• Set exercise 1: In the records, rewrite the lines that begin at the one containing "Where should I click to: Click ABC" and run through the final line. Put "DemoApp" in place of "HelloWorld" and change nothing else.

• Text passage:
────

After another long bout of silence about EA's catastrophic AAA failure that is Anthem, developer BioWare has announced that a small overhaul team is "going back to the drawing board" in a bid to save the game from being a complete waste of resources and talent. That team is a tiny fraction of the hundreds of developers that BioWare employs, but it's still a nonzero number and transparency at any cost is this BioWare skeleton crew of developers' only path forward.

The question of who is even still working on the listless Destiny clone has at last been answered, but the path that landed a tiny group of BioWare employees in the awkward position of reinvigorating a massive game that cost over $100 million and untold man hours to create is still baffling. Failing to capture its initial playerbase's attention with timely post-launch updates to a shallow core experience (a product of a notoriously rushed and mismanaged development cycle), Anthem shed player counts in an unstoppable avalanche of disappointment shortly after the incomplete game released in early 2019. Later last year, BioWare infamously abandoned its roadmap for improving the game, and very little has been uttered by the endangered studio since - aside from murmurs of a modest effort to entirely renovate the game.

────

• Dataset entries:

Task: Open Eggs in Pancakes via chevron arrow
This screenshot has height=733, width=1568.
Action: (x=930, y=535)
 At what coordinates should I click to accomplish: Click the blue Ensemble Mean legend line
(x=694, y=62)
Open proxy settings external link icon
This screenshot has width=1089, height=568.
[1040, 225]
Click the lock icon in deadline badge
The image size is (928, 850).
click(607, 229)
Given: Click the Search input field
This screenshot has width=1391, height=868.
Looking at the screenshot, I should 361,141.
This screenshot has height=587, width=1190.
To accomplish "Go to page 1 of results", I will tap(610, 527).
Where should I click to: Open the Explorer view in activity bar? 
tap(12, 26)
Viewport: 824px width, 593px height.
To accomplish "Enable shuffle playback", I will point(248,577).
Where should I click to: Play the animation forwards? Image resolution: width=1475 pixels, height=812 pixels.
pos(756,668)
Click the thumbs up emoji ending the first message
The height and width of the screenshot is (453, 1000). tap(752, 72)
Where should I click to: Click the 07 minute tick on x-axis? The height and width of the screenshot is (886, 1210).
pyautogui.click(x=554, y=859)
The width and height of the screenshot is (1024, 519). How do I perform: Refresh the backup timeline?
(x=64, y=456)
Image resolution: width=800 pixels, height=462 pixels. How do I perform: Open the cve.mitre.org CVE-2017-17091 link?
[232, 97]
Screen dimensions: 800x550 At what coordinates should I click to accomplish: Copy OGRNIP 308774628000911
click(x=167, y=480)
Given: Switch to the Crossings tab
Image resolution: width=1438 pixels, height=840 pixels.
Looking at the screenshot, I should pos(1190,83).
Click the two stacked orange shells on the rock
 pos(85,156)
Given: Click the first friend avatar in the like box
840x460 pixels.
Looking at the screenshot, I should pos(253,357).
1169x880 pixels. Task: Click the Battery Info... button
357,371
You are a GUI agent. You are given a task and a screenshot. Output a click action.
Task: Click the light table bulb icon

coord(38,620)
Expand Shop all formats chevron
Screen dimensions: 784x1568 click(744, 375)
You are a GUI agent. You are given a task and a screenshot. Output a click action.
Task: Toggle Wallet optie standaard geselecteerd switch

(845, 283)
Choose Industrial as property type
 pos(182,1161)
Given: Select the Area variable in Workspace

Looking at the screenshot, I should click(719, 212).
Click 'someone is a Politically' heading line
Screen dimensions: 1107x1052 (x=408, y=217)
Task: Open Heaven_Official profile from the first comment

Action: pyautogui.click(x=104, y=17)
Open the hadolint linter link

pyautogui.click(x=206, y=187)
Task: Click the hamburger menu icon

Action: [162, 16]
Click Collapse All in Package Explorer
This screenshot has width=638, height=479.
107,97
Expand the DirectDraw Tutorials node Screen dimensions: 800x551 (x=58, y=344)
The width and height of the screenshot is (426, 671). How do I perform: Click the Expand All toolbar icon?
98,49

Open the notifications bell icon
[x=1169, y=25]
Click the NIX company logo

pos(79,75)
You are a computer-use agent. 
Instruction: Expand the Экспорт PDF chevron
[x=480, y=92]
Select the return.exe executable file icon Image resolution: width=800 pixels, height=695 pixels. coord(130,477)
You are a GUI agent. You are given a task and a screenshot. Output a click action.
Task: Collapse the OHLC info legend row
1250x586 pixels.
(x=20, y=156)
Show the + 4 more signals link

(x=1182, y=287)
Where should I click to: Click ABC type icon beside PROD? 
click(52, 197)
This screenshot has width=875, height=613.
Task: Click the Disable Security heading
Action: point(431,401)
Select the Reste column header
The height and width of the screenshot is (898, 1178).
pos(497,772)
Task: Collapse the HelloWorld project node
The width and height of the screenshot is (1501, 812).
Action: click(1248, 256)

────

• Set exercise 2:
Answer these questions about the Anthem text:
(a) According to the developer's announcement, what is the small overhaul team doing?
(b) How much did the game cost to make?
(c) What did BioWare abandon later last year?

• Result 1:
Where should I click to: Click ABC type icon beside PROD? 
click(52, 197)
This screenshot has width=875, height=613.
Task: Click the Disable Security heading
Action: point(431,401)
Select the Reste column header
The height and width of the screenshot is (898, 1178).
pos(497,772)
Task: Collapse the DemoApp project node
The width and height of the screenshot is (1501, 812).
Action: click(1248, 256)

• Result 2:
(a) It is "going back to the drawing board."
(b) Over $100 million.
(c) Its roadmap for improving the game.